Was it something like those miners who dreamed of gold? So caught in the trance of imaginary riches, they lost sight of the moment and the real richness of it. It is often easy for me to do the same, to lean into an imagined future, when the present is not so bad at all.
Of course, like Pelton, I failed as a miner.
It's okay. It's not terrible where my mind goes when I imagine being unburdened by a sudden windfall and left with the time and space to think and write and create.
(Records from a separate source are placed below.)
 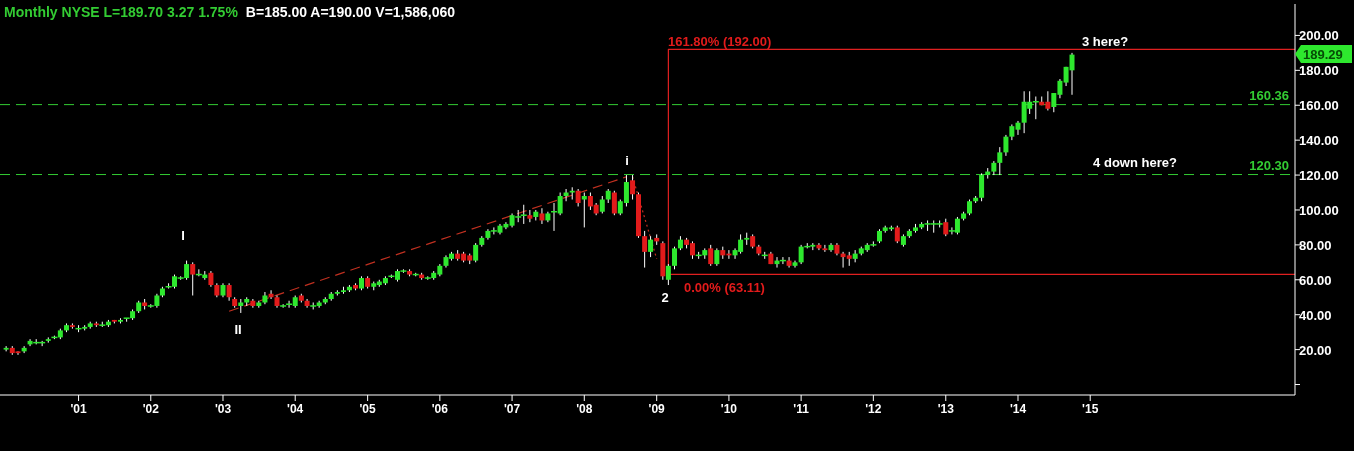 What do you see at coordinates (657, 409) in the screenshot?
I see `x-tick-label: '09` at bounding box center [657, 409].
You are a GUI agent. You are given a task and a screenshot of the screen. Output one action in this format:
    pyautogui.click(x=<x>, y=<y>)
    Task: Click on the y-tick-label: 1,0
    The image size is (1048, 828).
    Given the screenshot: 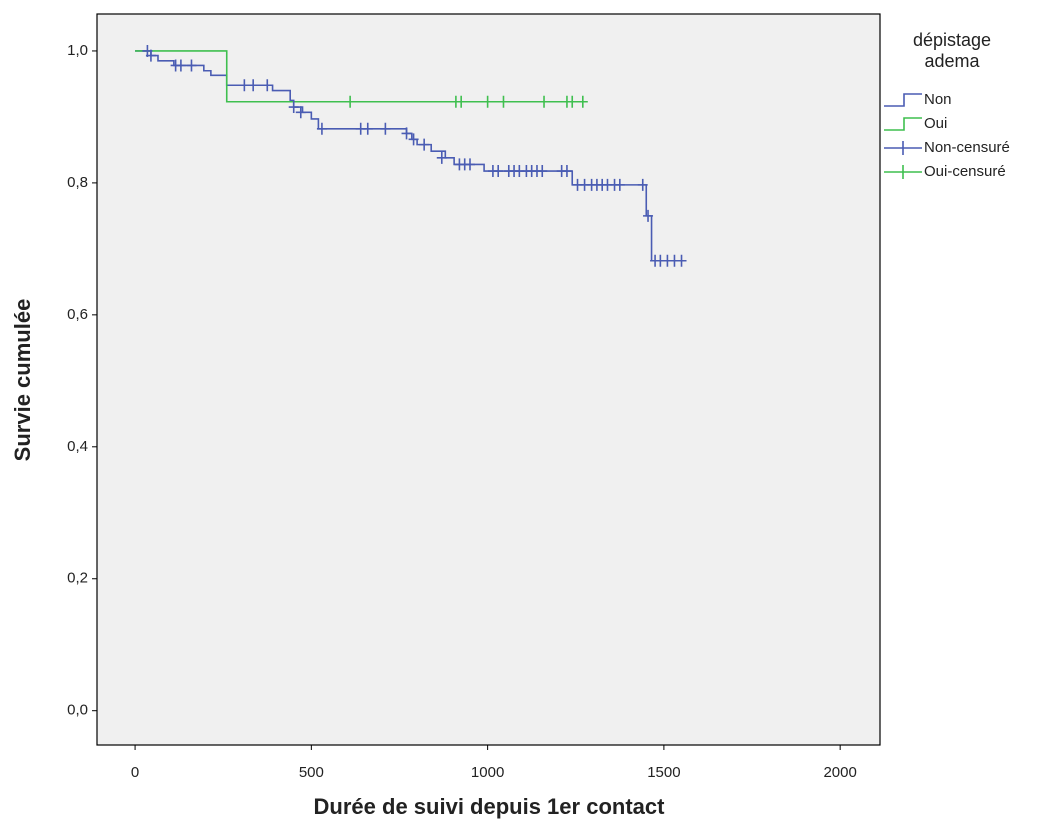 What is the action you would take?
    pyautogui.click(x=78, y=50)
    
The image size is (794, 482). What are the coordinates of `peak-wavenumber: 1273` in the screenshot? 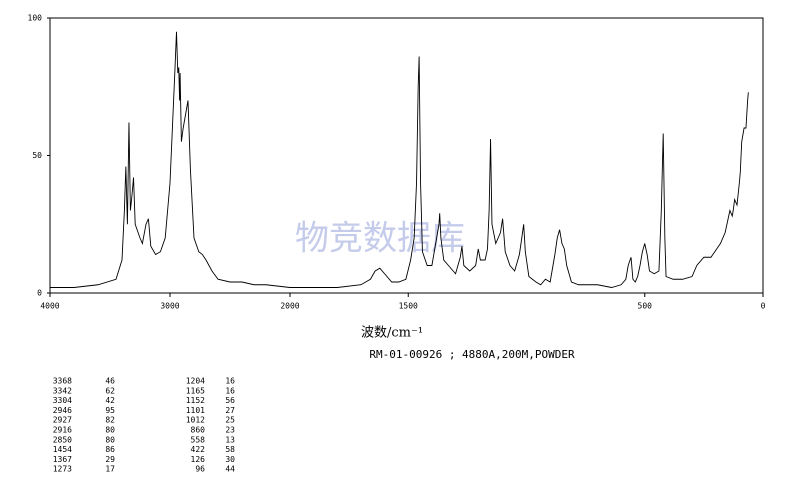 It's located at (62, 470).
There are infinite retreats and habitations, adventures and long days doing nothing but waking late and drinking coffee in the sun.
My imaginary life of leisure is surprisingly full, but there's little risk that I'll trade it in for the real one I already have. And I know that time, as squirrely as its nature might be, passes, and with it comes something more solid and valuable than any instant fantasy or sudden shift in circumstance can deliver. Time's passing, as tedious as it can seem from where I stand in any given moment, enriches everything.
Time gives us time. It's that simple. It's a gift greater than any old nugget of gold.
I love this meandering meditation on your travels up to Gold Country, on time and mindfulness. There are some lovely descriptions, especially of the swallows, with the connection to your own wish to know the essentials. And I love the photo of the Pelton waterwheel.